5.Im Rekursverfahren beruht die Kostenentscheidung auf den §§ 50 Abs 1, 41 Abs 1 ZPO.
6.Beim Anfechtungsanspruch auf Duldung einer Exekution zur Hereinbringung einer Geldforderung besteht der Streitgegenstand nicht in einem Geldbetrag (RS0042300).

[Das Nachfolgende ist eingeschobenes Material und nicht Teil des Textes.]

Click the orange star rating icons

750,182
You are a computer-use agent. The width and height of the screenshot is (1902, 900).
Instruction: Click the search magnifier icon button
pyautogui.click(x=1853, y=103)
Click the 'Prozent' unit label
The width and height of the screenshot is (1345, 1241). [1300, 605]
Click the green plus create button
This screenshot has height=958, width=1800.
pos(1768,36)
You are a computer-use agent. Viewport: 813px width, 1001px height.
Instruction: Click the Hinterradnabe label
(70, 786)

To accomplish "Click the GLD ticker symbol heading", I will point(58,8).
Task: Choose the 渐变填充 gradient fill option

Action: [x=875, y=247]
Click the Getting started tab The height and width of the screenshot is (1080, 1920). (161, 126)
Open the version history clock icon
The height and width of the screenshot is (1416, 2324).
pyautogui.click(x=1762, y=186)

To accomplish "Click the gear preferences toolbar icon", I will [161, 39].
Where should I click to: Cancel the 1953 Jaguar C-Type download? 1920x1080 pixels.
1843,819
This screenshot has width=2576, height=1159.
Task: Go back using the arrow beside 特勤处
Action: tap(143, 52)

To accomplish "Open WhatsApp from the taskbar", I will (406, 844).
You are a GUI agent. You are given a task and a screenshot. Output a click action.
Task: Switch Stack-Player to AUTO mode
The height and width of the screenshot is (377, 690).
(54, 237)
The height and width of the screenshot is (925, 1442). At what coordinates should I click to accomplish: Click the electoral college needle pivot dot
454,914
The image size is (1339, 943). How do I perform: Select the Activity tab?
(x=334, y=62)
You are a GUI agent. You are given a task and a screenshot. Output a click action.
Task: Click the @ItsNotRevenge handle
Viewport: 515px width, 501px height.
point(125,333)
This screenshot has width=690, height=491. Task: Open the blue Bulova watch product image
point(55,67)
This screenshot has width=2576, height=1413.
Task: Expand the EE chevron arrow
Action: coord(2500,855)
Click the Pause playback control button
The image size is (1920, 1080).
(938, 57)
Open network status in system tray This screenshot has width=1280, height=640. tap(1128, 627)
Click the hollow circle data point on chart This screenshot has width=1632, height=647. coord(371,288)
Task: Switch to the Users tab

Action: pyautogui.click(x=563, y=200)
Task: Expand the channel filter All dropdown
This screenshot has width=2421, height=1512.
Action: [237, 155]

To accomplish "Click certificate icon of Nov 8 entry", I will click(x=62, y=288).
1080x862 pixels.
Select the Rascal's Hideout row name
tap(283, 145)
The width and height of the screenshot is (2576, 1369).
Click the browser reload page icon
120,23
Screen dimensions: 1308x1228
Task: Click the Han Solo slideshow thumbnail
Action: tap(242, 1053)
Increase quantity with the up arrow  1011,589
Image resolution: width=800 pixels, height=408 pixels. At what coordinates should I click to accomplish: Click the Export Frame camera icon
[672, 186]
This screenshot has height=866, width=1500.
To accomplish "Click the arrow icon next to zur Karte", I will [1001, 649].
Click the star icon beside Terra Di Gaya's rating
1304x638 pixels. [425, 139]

Die daher im Sinne des § 500 Z 2 ZPO vorzunehmende Bewertung des Entscheidungs-gegenstands trägt dem Umstand Rechnung, dass die Klage auf die Ermöglichung der Exekutionsführung zur Befriedigung von Forderungen von insgesamt weit über EUR 30.000,00 abzielt.
7.Ob im Einzelfall auf Grund der besonderen Umstände eine Klagsänderung im Interesse der erwünschten endgültigen und erschöpfenden Beendigung des Streites zuzulassen ist, stellt grundsätzlich keine Rechtsfrage von erheblicher Bedeutung iSd § 528 Abs 1 ZPO dar (RS0115548), sodass der Revisionsrekurs nicht zuzulassen ist.